It can also be offered by a third party (grand parent or close family friend, church youth leader, etc.), as daughters can sometimes hear better from another mature adult who cares about them, than their own father. But a dad can use this for a powerful time with his daughter.
 
It can also be beneficial for teenage sons to either be there when it is shared, or for you to have a one-on-one with your son separately to explain this to him – it will help him become the man described at the end of this article.
 

The best way to begin this conversation with your daughter is to ask her what she believes are the 4 major things a dad provides for a daughter. She may guess them all, but you ultimately explain it as follows (don’t just list – explain each):  

  1. Love – Let her know you love her more than she could ever understand. Remind her that other than her mom, she is the woman you love most on earth, and that your love is unconditional.  
  2. Protection – This a great follow on from number one. Here you get to reiterate your love for her, and how it motivates you to protect her, even with your life. Communicate your commitment to do everything in your power to keep her safe always as she rests in your love for her.
  3. Provision – Describe how you love to see her smile and be happy in the life you work hard to provide for her. Explain to her that the reason you work hard and make sacrifices is because you want to make sure she is well provided for.  Share with her how much it delights you to give her as much as you can – not just the basics of food and shelter, but also gifts and experiences.
  4. Destiny – Express your desire  to see her become the woman she is meant to be. Talk about your calling and commitment as her dad to encourage, teach, correct, praise, and involve yourself in her life so that she can live life to the full, expand her gifts and talents and develop her unique personality.

__INFORMATION SUPPLIED__.
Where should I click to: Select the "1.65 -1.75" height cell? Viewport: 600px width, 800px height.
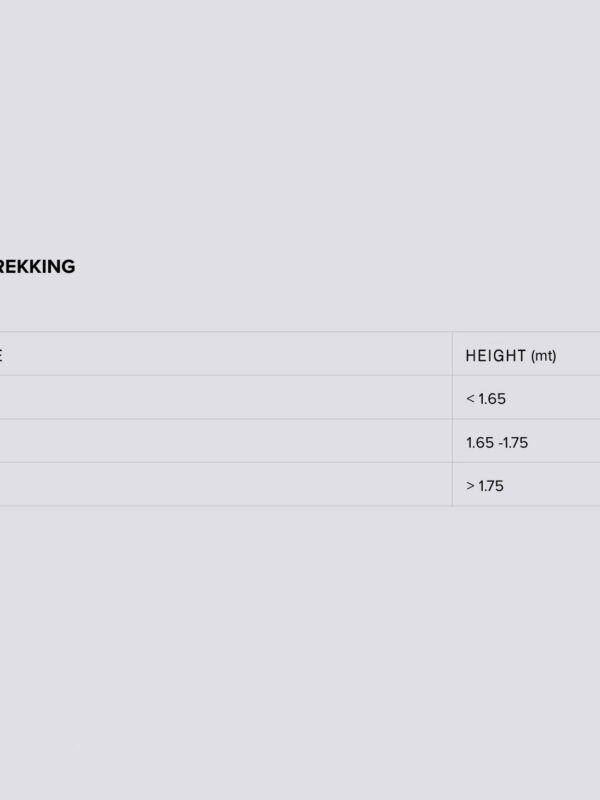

__WHAT IS ASKED__.
1. Answer these about the guide on what a dad provides for his daughter:
(a) Besides the father, who are the third parties the guide says could offer this?
(b) What question does the guide say is the best way to begin the conversation?
(c) Under Provision, what does the dad delight in giving beyond the basics of food and shelter?
2. Return the stretch of the guide on what a dad provides for his daughter from "3. Provision –" through "her unique personality.".
3. Carry the guide on what a dad provides for his daughter further, beginning after its final sentence.

__PER-TASK OUTPUTS__.
1.
(a) A grandparent, a close family friend, or a church youth leader.
(b) Ask her what she believes are the 4 major things a dad provides for a daughter.
(c) Gifts and experiences.

2.
3. Provision – Describe how you love to see her smile and be happy in the life you work hard to provide for her. Explain to her that the reason you work hard and make sacrifices is because you want to make sure she is well provided for.  Share with her how much it delights you to give her as much as you can – not just the basics of food and shelter, but also gifts and experiences.
  4. Destiny – Express your desire  to see her become the woman she is meant to be. Talk about your calling and commitment as her dad to encourage, teach, correct, praise, and involve yourself in her life so that she can live life to the full, expand her gifts and talents and develop her unique personality.

3.
Another reason having this conversation with your daughter is so powerful, and why the relationship between a dad and daughter is such a unique one, is that you will be giving up your special position to the right young man someday. When your daughter is young, you are the most important man in her life. Giving up that position and willingly taking a number two position is not something you will do lightly, or to the wrong person, which is why you are so protective in the first place. You know what is ultimately at stake.
 
As a dad to a daughter, when the time for her to get married gets closer, you are looking diligently at every guy she brings home to see if that young man has the ability to provide these 4 things for your daughter. You want to see a young man who loves her more than any other woman on earth, and loves her so much he would die for her. One who has prepared himself to make a good living to provide a wonderful life for your daughter,  is mature and assured of his own identity, so that he focuses on helping your daughter become the woman she is meant to be.
 
But until the right one comes along, every young man will be considered a potential thief or imposter, wanting to steal what belongs to the right man. Some day, when that right young man comes along, you will recognize him and so will your daughter.